Hi,
the scores in the index is not relevant for generating, only the scores in
CrawlDb.
The ScoringFilter interface defines a method indexerScore(...), some scoring
filters
return a modified (normalized) indexer score (cf. indexer.score.power). Also,
changes to
generate.min.score affect only which pages are fetched, pages fetched before
may have a lower score.
The score may also change when a page is processed (parsed, etc.) or even
afterwards
(by links pointing to it).
In short: generate.min.score determines what is crawled, not what is indexed.
Best,
Sebastian
On 04/18/2017 12:31 AM, Yongyao Jiang wrote:
> Hi,
>
> I am using scoring-similarity plugin.
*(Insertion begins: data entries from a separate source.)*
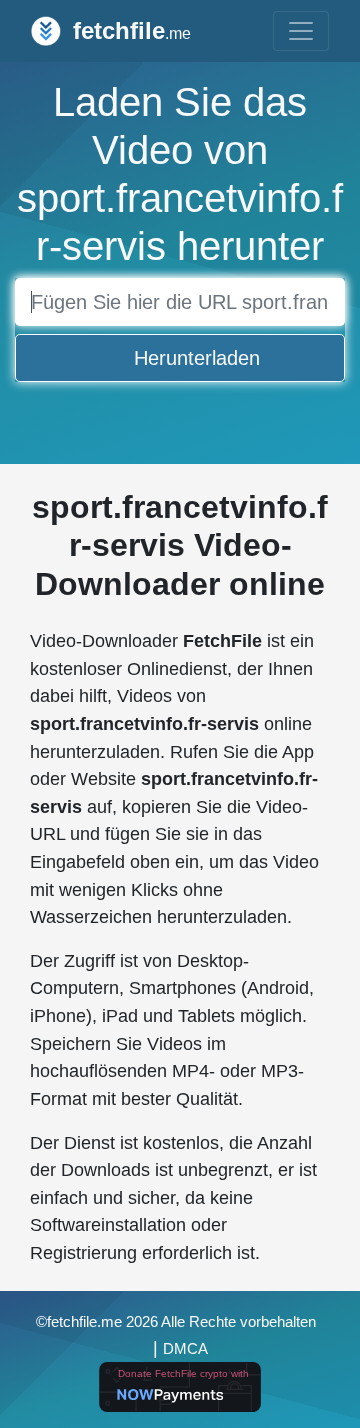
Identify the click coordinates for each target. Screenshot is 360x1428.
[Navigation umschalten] (301, 31)
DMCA (185, 1349)
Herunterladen (197, 358)
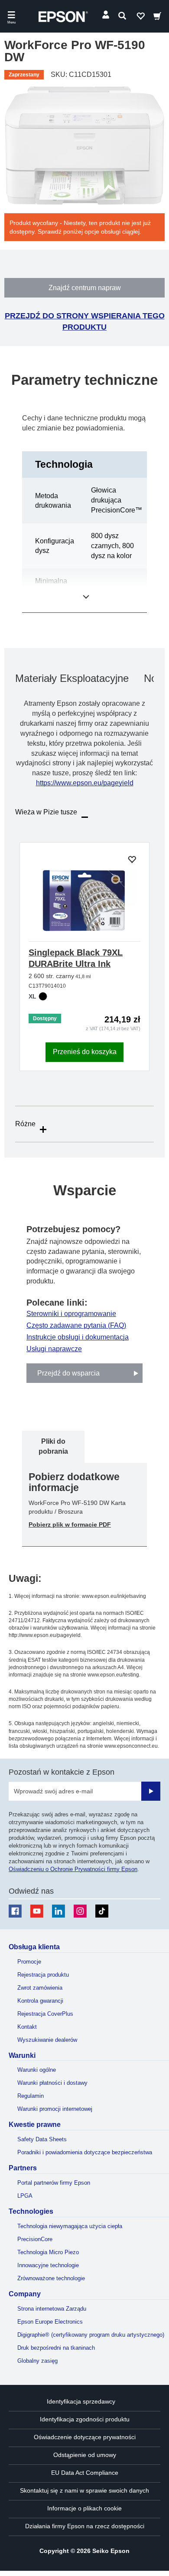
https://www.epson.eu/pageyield (84, 783)
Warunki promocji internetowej (54, 2109)
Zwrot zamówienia (39, 1987)
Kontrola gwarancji (40, 2000)
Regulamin (30, 2096)
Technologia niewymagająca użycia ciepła (69, 2226)
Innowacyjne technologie (48, 2265)
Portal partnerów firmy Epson (53, 2182)
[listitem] (53, 1447)
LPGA (24, 2195)
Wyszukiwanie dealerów (47, 2040)
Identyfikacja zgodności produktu (85, 2419)
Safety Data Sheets (42, 2139)
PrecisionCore (34, 2239)
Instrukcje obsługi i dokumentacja (77, 1337)
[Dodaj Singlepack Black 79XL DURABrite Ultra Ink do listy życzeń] (131, 860)
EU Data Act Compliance (84, 2472)
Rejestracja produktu (43, 1974)
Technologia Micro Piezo (48, 2252)
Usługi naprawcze (54, 1349)
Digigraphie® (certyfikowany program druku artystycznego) (90, 2334)
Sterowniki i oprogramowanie (71, 1313)
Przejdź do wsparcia (68, 1373)
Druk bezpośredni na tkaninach (56, 2348)
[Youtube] (36, 1911)
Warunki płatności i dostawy (52, 2083)
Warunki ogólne (36, 2070)
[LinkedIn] (58, 1911)
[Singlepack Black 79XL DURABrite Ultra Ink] (84, 901)
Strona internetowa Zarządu (51, 2308)
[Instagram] (80, 1911)
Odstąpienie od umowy (84, 2454)
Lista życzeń (140, 17)
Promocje (29, 1961)
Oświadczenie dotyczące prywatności (85, 2437)
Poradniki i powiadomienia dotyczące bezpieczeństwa (84, 2152)
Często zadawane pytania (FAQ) (76, 1325)
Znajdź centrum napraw (85, 287)
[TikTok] (101, 1911)
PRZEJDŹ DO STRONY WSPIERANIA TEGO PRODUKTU (85, 321)
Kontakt (27, 2027)
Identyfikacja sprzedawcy (81, 2401)
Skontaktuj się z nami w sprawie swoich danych (84, 2490)
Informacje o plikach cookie (84, 2508)
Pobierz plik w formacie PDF (70, 1524)
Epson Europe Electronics (50, 2321)
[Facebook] (15, 1911)
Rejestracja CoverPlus (45, 2014)
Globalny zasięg (37, 2361)
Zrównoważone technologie (51, 2278)
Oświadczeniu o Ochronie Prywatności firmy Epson (73, 1869)
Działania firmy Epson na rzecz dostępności (84, 2526)
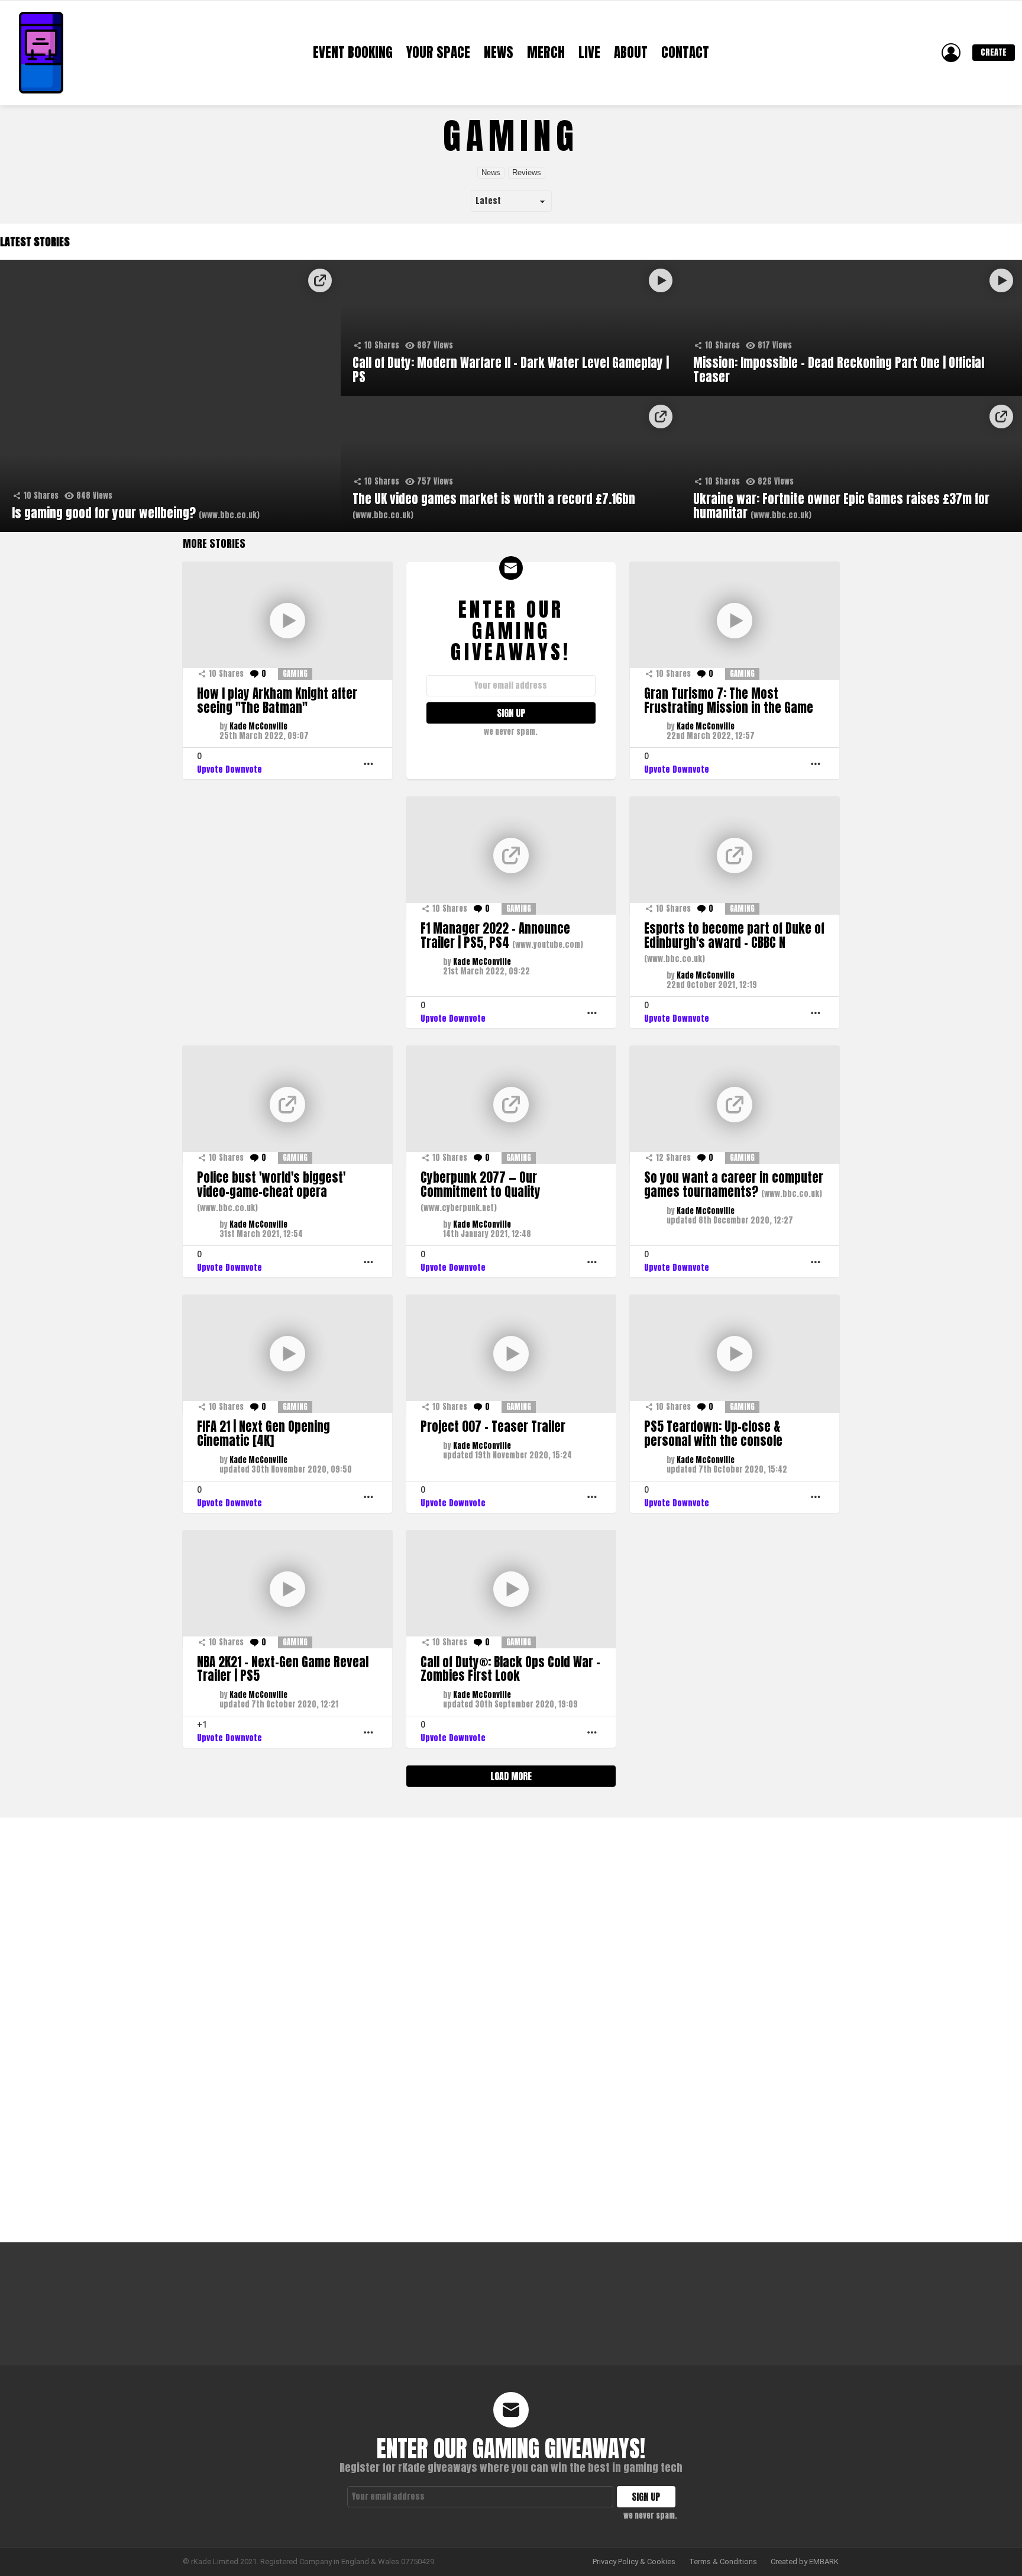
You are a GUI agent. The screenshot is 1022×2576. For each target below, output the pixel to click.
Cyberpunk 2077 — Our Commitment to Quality (481, 1190)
After setting the generate.min.score
> to 0.05, and indexing all the pages (with its score) into Elastic, I can
> still observe many web pages whose scores are below 0.05.
>
> <property>
> <name>generate.min.score</name>
> <value>0.05</value>
> <description>Select only entries with a score larger than
> generate.min.score.</description>
> </property>
>
> Below is the result of a simple aggregation of "score" in ES,
> {
> "key": "20170417215917",
> "doc_count": 200,
> "Stats": {
> "count": 200,
> "min": 0,
> "max": 0.019184709,
> "avg": 0.0012828724450000002,
> "sum": 0.256574489
> }
> }
>
> Thanks,
> Yongyao
>